17. An apparatus for thermally mediating a biological tissue comprising:

an energy source directed to deliver radiation to a selected location of the biological tissue;

a source of liquid carbon dioxide;

a controller coupled to the source of liquid carbon dioxide; and

a spray applicator having at least one nozzle communicated with the source of liquid carbon dioxide, coupled to and controlled by the controller to spray a predetermined amount of liquid carbon dioxide through at least one nozzle in coordination with radiation of the target site by the energy source in order to apply a positive pressure impulse on a predetermined target site on the biological tissue arising from the momentum flux of sprayed carbon dioxide incident on the biological tissue sufficient to at least partially mediate pain sensation arising from the radiation by the positive pressure impulse, a sound impulse, and/or by the temperature of the carbon dioxide.

18. The apparatus of claim 17 where the spray applicator applies a positive pressure impulse of up to 0.15 MPa on a predetermined target site on the biological tissue.

19. The apparatus of claim 17 where the spray applicator applies a positive pressure impulse in the range of 40 kPa (300 mm Hg) to 67 kPa (500 mmHg) on the predetermined target site in the biological tissue.

20. The apparatus of claim 17 where the spray applicator having at least one nozzle sprays the predetermined amount of liquid carbon dioxide through the at least one nozzle to create carbon dioxide snow to apply a positive pressure impulse on a predetermined target site on the biological tissue arising from the momentum flux of sprayed carbon dioxide snow incident on the biological tissue.

21. An apparatus for performing laser treatment of a biological tissue comprising:

a laser directed to deliver energy to a selected location of the biological tissue;

a source of liquid carbon dioxide;

a controller; and

a spray applicator having at least one nozzle communicated with the source of liquid carbon dioxide, coupled to and controlled by the controller to spray a predetermined amount of liquid carbon dioxide through at least one nozzle to expand the liquid carbon dioxide to create a controlled amount of carbon dioxide snow which impinges onto the selected location of the biological tissue and wherein the carbon dioxide snow is substantially all deposited on the biological tissue in a solid state,

so that deposition of the carbon dioxide snow on the biological tissue substantially all in the solid state avoids pooling of any substantial amount of liquid state carbon dioxide and consequent uneven cooling of the biological tissue.

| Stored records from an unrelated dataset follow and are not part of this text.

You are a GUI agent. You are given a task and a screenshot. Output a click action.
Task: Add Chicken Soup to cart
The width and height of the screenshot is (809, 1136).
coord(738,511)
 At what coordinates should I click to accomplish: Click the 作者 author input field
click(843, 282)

22. An apparatus for performing laser treatment of a biological tissue comprising:

a laser directed to deliver energy to a selected location of the biological tissue;

a source of liquid carbon dioxide under high pressure at room or elevated temperature;

a controller to accurately control a predetermined time period of liquid carbon dioxide release from the source; and

a spray applicator having a high pressure valve and at least one nozzle communicated with the source of liquid carbon dioxide, coupled to and controlled by the controller to spray a predetermined amount of liquid carbon dioxide through the at least one nozzle to expand the liquid carbon dioxide to create an accurately controlled amount of carbon dioxide snow which impinges onto the selected location of the biological tissue,

so that precise control of the duration of the time-controlled pulses of carbon dioxide are achieved by use of the high pressure valve.

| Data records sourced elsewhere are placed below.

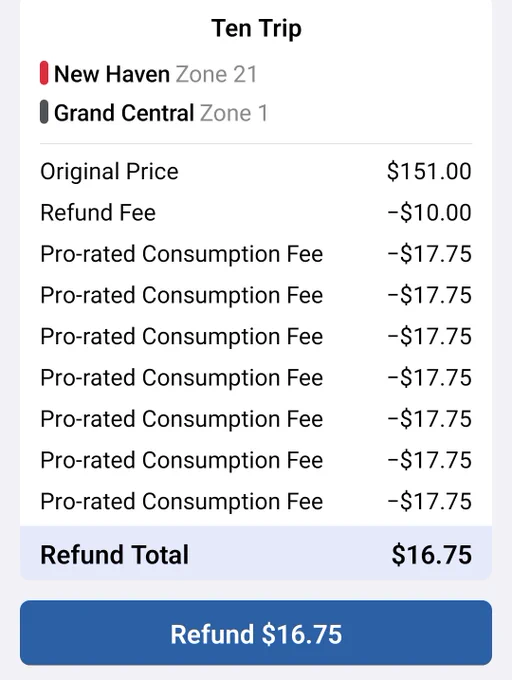Tap the $16.75 refund total amount

coord(432,554)
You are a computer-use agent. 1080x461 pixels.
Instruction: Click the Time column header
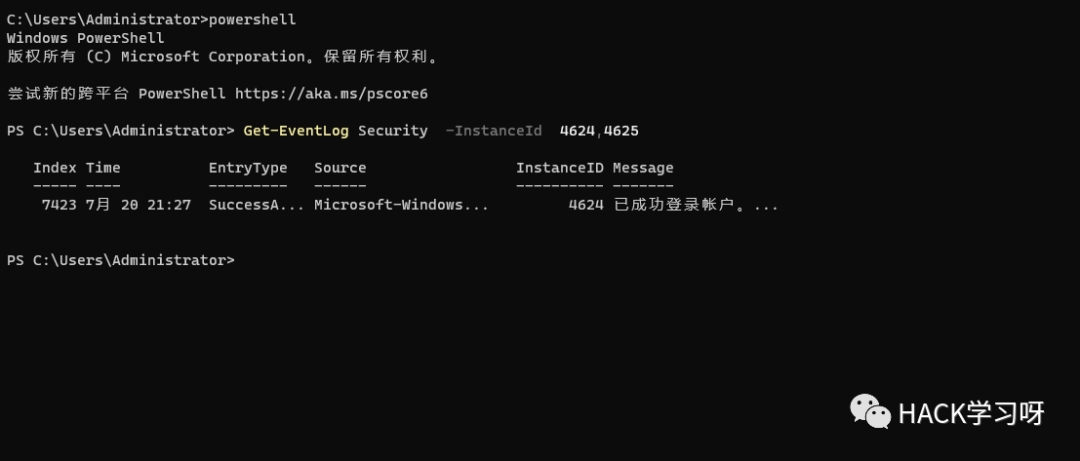103,168
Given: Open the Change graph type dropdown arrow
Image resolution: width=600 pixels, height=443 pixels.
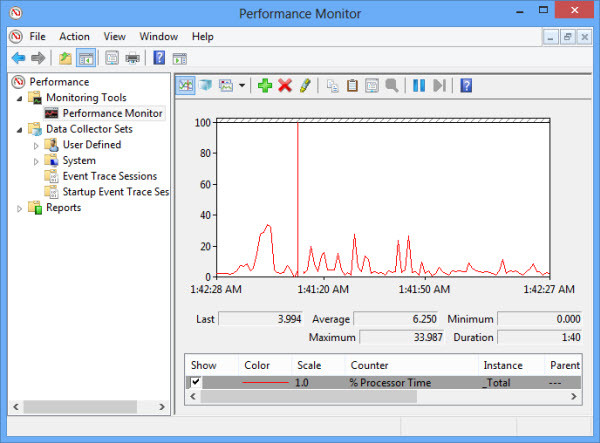Looking at the screenshot, I should tap(242, 85).
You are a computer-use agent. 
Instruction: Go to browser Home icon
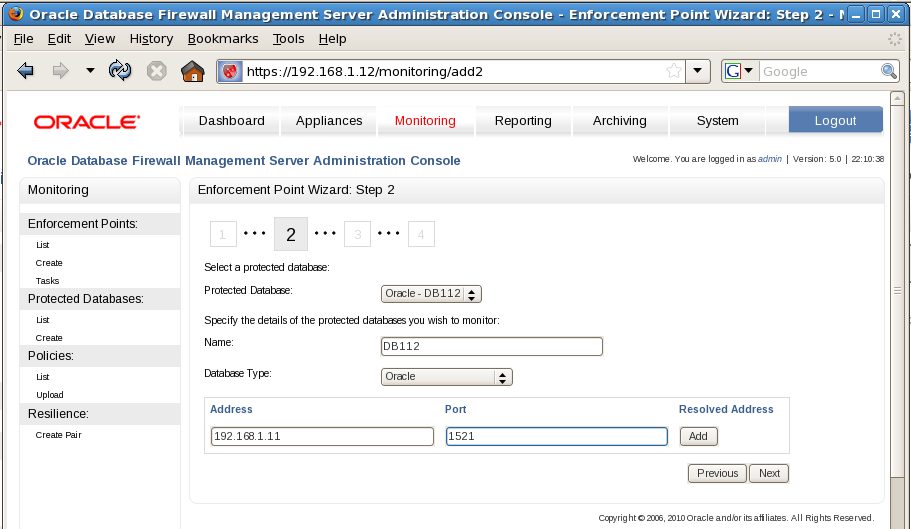(192, 71)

23. An apparatus for thermally mediating a biological tissue comprising:

an energy source directed to deliver radiation to a selected location of the biological tissue;

a source of liquid cryogen;

a controller coupled to the source of liquid cryogen; and

a spray applicator having at least one nozzle communicated with the source of liquid cryogen, coupled to and controlled by the controller to spray a predetermined amount of liquid cryogen through the at least one nozzle to cool the liquid cryogen to form cryogenic snow which applies a positive pressure impulse on a predetermined target site on the biological tissue arising from the momentum flux and temperature of the sprayed cryogenic snow incident on the biological tissue sufficient to mediate pain arising from the radiation.